The dough for these Jalapeño Cheddar Coins is so easy to make ahead and freeze. When you are ready to serve them, just slice and bake! Super easy. Super delicious.
These are really tasty and are perfect with cocktails or wine.
Jalapeño Cheddar Crackers
2 C all purpose flour
1 tsp kosher salt
1/8 tsp baking powder
14 T cold unsalted butter cut into 1/2 inch cubes
5 oz extra sharp white cheddar cheese, grated
1 T minced jalapeño
1/4 tsp chipotle chili powder
3 T ice water
1 egg beaten with 1 T milk for egg wash
Sea salt for sprinkling
- Pulse the flour, salt, and baking powder in the bowl of a food processor.

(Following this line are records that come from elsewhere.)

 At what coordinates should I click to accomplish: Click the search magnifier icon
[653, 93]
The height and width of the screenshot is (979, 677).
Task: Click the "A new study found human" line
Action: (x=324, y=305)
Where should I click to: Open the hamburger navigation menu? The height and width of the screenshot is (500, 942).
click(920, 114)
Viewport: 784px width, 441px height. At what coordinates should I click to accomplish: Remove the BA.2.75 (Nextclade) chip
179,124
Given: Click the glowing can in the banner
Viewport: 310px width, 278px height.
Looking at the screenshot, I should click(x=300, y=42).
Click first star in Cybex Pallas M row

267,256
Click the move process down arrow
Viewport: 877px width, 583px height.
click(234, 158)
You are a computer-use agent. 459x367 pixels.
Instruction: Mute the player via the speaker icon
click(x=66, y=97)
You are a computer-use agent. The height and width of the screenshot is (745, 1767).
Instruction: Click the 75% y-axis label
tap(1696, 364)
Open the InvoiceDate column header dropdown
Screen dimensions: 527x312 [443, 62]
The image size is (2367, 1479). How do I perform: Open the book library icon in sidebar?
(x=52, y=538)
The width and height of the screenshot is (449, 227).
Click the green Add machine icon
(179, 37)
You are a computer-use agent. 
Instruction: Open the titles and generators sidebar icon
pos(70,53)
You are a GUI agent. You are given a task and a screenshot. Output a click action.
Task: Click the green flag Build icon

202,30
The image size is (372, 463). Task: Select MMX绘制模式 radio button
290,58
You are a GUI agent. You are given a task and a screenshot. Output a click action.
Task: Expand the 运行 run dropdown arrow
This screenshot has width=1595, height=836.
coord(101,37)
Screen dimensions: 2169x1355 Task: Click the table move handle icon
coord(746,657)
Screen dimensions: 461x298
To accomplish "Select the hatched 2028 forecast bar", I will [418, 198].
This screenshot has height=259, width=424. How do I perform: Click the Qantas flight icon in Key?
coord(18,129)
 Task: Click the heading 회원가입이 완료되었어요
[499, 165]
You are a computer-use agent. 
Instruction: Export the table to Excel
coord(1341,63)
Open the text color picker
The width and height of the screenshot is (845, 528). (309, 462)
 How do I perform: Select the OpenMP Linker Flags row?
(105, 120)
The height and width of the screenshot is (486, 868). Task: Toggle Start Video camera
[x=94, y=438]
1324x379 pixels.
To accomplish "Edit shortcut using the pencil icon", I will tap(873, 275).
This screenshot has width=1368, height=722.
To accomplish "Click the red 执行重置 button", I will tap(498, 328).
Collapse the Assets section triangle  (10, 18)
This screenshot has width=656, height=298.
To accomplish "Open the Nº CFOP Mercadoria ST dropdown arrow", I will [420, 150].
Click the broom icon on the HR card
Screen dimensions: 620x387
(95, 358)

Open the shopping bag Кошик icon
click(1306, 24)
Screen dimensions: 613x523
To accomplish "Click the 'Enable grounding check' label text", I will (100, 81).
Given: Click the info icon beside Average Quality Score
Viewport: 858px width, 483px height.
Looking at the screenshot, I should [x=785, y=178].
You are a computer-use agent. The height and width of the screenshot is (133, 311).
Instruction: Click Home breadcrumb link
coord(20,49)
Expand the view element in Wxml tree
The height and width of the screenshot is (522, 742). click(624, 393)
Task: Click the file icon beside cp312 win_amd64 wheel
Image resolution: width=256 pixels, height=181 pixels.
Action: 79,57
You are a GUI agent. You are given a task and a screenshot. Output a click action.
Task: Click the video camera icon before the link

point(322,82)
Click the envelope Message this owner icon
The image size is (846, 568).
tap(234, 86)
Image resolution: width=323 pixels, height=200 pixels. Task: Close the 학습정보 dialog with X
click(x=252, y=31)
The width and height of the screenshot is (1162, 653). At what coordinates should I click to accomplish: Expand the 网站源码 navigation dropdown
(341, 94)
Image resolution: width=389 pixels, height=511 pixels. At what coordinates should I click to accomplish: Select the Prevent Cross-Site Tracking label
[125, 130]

- Add the butter and pulse a few times until the mixture is a coarse meal.
- Add the cheese, jalapeño, and chili powder and pulse.
- Add the ice water and pulse until the dough starts to form a ball.
- Pour the dough onto a large piece of plastic wrap and form it into a 14 inch log. Wrap with the plastic wrap and refrigerated for at least an hour.
- When ready to bake, preheat the oven to 400 degrees F.
- Line 2 baking sheets with parchment.
- Cut the dough into 3/8 inch slices and place them on the parchment. Brush with the egg wash and sprinkle lightly with sea salt.
- Bake, one sheet at a time, for 12 to 15 minutes.
Makes about 32 cookies.
Recipe slightly adapted from Barefoot Contessa Foolproof.